TASK PROMPT → The required output is the lines below from the line containing "Mentions légales (98, 2501)" to the line containing "CCI (100, 1712)", inclusive, retyped exactly. No other lines belong in it.

━━━━━━━━

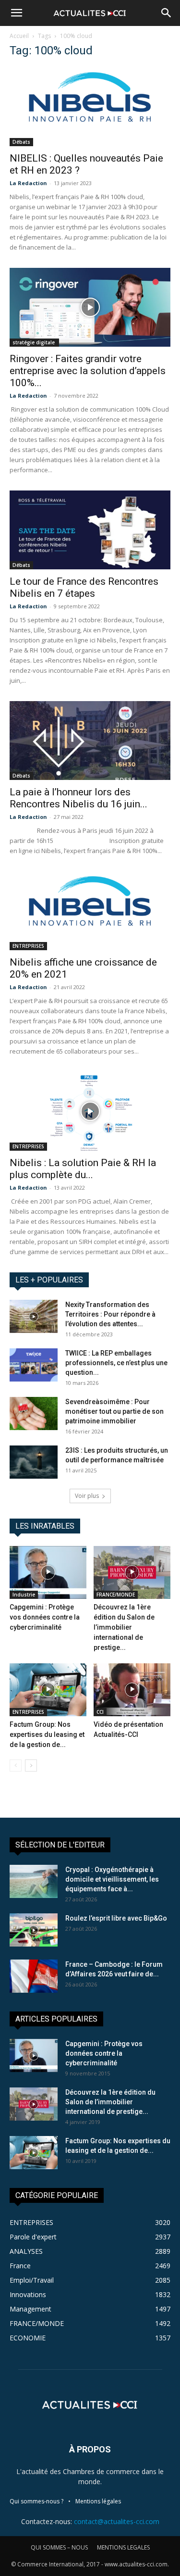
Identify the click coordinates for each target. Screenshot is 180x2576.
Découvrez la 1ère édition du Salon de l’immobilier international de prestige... (124, 1627)
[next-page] (31, 1765)
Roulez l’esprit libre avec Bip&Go (116, 1918)
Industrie (23, 1594)
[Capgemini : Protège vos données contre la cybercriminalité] (48, 1572)
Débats (21, 141)
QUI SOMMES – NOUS (59, 2547)
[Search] (166, 13)
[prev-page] (16, 1765)
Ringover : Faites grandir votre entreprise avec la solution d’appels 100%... (88, 371)
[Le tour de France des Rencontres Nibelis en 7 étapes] (90, 529)
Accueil (19, 36)
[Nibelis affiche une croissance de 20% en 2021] (90, 910)
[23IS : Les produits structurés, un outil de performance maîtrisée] (34, 1462)
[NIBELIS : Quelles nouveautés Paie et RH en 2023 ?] (90, 106)
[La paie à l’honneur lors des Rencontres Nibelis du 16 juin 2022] (90, 740)
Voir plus (87, 1496)
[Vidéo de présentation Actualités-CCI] (132, 1689)
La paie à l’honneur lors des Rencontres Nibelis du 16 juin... (78, 798)
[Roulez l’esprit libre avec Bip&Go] (34, 1930)
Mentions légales (98, 2501)
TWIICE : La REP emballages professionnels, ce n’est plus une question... (116, 1362)
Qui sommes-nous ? (36, 2501)
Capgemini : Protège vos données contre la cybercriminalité (45, 1617)
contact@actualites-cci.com (116, 2521)
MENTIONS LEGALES (123, 2547)
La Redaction (28, 183)
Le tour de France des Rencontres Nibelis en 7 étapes (84, 587)
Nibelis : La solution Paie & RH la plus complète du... (83, 1169)
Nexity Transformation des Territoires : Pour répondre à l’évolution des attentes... (110, 1314)
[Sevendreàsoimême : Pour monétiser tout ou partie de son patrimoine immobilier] (34, 1413)
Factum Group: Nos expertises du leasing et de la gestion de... (47, 1734)
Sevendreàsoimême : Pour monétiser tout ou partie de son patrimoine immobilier (114, 1411)
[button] (16, 13)
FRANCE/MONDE (115, 1594)
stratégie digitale (34, 342)
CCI (100, 1712)
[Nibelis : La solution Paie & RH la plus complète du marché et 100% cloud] (90, 1111)
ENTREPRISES (28, 945)
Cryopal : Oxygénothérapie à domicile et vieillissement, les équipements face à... (112, 1879)
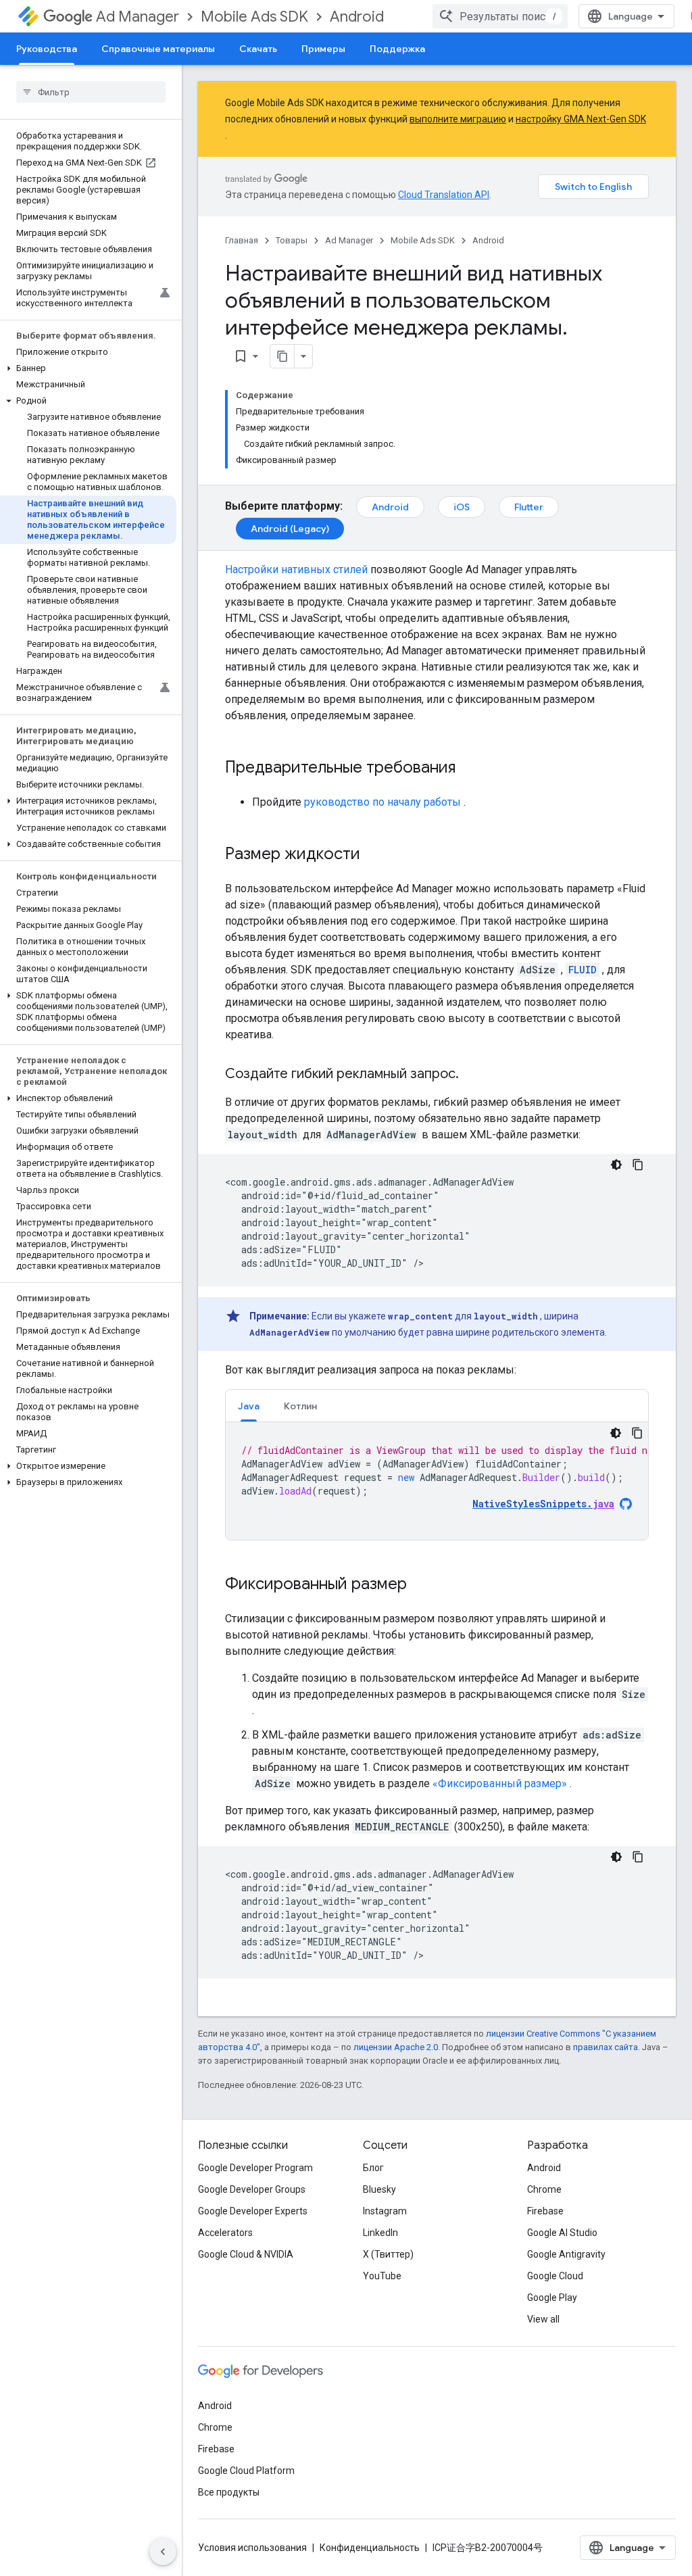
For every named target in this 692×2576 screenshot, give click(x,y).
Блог (373, 2167)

━━━━━━━━

RESPONSE TO THIS TASK →
Mentions légales (98, 2501)
TWIICE : La REP emballages professionnels, ce n’est plus une question... (116, 1362)
Qui sommes-nous ? (36, 2501)
Capgemini : Protège vos données contre la cybercriminalité (45, 1617)
contact@actualites-cci.com (116, 2521)
MENTIONS LEGALES (123, 2547)
La Redaction (28, 183)
Le tour de France des Rencontres Nibelis en 7 étapes (84, 587)
Nibelis : La solution Paie & RH la plus complète du... (83, 1169)
Nexity Transformation des Territoires : Pour répondre à l’évolution des attentes... (110, 1314)
[Sevendreàsoimême : Pour monétiser tout ou partie de son patrimoine immobilier] (34, 1413)
Factum Group: Nos expertises du leasing et de la gestion de... (47, 1734)
Sevendreàsoimême : Pour monétiser tout ou partie de son patrimoine immobilier (114, 1411)
[button] (16, 13)
FRANCE/MONDE (115, 1594)
stratégie digitale (34, 342)
CCI (100, 1712)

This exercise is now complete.